Members of a number of opposition parties and groups in Armenia, however, maintain that the sole aim of initiating constitutional changes was to enable Sarkisian to indefinitely stay in power in a different capacity after the end of his second and final presidential term in 2018. Armenia’s main opposition groups also claim that the authorities plan to rig the vote to ensure the passage of the controversial reform.
“It is simply obvious to everyone that it will be impossible [for the authorities to have the changes passed] without rigging the referendum,” Armen Martirosian, deputy head of the opposition Heritage party, told RFE/RL’s Armenian Service (Azatutyun.am).
To pass, the amendments will have to be approved by the majority of referendum participants making up at least one-quarter of Armenia’s 2.5 million or so eligible voters. Sarkisian and his political allies will thus need to garner at least 620,000 votes.
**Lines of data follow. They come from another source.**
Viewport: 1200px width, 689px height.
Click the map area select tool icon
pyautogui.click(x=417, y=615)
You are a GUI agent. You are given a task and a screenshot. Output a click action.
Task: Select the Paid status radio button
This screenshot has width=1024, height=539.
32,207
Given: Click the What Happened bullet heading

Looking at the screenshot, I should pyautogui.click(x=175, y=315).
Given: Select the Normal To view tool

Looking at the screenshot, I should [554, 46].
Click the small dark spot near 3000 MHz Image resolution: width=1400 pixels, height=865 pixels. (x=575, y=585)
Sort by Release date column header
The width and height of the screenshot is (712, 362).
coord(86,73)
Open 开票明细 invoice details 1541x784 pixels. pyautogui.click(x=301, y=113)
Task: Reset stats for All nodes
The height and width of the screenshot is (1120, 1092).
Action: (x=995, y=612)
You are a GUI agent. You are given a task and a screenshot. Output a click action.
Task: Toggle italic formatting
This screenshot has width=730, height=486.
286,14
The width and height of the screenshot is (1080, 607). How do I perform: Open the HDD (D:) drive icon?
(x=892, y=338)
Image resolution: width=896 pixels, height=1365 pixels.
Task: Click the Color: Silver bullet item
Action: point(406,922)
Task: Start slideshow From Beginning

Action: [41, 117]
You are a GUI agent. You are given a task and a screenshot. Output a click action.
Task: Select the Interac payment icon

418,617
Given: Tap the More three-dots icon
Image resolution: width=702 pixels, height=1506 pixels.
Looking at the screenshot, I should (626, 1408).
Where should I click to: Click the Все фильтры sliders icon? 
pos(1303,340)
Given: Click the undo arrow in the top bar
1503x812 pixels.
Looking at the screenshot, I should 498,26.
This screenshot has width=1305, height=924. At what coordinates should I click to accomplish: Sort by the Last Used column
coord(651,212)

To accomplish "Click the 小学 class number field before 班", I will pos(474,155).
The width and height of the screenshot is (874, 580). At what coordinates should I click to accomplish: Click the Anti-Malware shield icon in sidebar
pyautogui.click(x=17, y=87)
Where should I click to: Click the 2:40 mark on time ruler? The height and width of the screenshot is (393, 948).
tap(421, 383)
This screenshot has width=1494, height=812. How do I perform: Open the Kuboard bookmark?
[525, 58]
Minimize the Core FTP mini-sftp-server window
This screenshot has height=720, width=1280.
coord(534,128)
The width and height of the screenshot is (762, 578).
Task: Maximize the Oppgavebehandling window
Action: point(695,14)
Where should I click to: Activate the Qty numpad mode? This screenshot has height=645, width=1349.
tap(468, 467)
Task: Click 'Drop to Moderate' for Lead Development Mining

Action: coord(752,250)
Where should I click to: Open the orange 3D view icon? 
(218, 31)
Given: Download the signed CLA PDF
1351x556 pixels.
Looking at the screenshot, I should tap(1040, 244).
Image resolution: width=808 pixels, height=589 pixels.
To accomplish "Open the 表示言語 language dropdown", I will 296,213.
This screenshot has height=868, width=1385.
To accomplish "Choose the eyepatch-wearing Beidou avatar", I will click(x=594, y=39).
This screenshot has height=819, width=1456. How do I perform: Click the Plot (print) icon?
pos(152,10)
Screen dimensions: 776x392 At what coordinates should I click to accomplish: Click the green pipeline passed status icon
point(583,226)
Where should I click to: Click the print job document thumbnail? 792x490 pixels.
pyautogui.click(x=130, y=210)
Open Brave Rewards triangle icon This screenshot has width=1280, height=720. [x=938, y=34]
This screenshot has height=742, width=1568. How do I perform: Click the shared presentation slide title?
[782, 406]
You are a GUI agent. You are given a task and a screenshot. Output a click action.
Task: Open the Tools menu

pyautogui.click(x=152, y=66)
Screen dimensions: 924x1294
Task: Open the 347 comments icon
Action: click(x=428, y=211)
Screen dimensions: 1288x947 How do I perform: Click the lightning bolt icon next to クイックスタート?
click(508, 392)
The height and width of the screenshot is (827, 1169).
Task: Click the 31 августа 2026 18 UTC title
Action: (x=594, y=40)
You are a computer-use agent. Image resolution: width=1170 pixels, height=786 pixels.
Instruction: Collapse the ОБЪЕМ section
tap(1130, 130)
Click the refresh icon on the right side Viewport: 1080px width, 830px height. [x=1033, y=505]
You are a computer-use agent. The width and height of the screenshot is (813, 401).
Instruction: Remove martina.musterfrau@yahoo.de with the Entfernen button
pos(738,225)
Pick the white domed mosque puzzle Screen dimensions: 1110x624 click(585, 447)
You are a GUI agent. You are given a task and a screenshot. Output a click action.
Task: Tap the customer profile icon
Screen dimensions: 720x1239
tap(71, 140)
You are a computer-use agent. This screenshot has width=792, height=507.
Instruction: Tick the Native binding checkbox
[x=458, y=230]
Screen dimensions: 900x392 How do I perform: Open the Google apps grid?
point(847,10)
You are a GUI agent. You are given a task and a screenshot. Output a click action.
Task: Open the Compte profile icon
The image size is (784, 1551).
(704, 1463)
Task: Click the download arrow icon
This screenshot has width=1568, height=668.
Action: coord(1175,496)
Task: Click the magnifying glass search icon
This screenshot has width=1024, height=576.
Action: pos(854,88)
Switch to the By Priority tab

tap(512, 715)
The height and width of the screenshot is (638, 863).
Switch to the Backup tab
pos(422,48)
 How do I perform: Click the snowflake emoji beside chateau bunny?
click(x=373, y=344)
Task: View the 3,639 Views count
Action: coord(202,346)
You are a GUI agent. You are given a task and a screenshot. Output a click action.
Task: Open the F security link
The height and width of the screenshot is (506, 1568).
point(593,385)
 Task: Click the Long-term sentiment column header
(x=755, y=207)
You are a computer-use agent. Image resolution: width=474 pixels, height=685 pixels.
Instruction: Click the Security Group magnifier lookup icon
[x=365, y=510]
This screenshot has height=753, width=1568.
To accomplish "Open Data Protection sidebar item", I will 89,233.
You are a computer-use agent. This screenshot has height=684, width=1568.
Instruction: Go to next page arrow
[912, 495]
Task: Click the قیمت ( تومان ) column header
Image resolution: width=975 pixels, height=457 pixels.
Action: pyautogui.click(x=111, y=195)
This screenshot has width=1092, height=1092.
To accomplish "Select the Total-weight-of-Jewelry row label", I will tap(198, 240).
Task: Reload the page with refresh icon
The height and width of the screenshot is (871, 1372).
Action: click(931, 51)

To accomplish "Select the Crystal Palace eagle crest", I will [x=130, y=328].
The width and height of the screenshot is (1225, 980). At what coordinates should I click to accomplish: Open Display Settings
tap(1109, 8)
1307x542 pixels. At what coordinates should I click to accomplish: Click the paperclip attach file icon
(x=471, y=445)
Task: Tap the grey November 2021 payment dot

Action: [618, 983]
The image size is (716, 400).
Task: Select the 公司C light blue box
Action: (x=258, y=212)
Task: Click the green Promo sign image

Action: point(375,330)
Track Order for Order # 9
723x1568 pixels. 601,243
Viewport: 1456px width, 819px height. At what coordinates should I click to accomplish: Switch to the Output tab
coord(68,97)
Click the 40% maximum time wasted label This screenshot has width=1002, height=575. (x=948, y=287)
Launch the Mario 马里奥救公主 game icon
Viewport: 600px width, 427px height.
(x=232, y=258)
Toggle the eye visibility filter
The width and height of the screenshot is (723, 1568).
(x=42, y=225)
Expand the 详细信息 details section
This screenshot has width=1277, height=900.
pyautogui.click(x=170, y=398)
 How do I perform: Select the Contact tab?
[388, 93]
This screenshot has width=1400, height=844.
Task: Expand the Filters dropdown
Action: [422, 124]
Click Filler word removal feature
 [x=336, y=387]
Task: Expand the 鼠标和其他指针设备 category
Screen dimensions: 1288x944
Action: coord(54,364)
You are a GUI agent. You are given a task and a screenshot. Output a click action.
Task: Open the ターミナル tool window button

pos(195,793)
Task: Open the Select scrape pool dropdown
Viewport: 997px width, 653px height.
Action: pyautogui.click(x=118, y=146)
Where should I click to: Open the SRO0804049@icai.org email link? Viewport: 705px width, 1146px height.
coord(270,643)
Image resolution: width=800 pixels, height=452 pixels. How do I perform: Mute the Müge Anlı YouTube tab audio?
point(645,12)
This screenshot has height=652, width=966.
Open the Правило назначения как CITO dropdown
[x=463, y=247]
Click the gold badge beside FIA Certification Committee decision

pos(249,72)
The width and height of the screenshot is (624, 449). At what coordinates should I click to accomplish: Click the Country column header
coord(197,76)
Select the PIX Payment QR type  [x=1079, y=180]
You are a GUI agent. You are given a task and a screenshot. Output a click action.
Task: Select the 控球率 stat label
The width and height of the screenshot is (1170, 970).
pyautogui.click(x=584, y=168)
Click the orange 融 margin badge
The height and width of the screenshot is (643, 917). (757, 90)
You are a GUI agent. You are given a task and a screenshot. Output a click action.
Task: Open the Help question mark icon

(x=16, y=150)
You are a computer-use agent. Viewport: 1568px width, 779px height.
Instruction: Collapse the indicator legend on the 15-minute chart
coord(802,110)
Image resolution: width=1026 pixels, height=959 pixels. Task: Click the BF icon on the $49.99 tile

The Armenian president got, according to official results, more than 860,000 votes when he secured his reelection in a February 2013 ballot denounced as fraudulent by his main challenger, Heritage leader Raffi Hovannisian, and other opposition forces.
Martirosian, whose party along with other opposition groups plans to stage street protests ahead of the constitutional referendum, also criticized Sarkisian for what he described as a big difference between his words and actions.
“Of course, [Sarkisian’s] speech writer has put it well, a wonderful text... In numerous other texts we have noticed the pen of this great writer, but the quality of writing, unfortunately, shows a stark contrast between texts and our reality,” Martirosian said.
Members of Sarkisian’s ruling Republican Party, meanwhile, believe that the opposition is trying “to foist its unfounded opinion on the public”.
“What the president said from the high EPP tribune is quite the reality, and our society will make sure that it is in the coming years,” pro-government lawmaker Gagik Melikian said.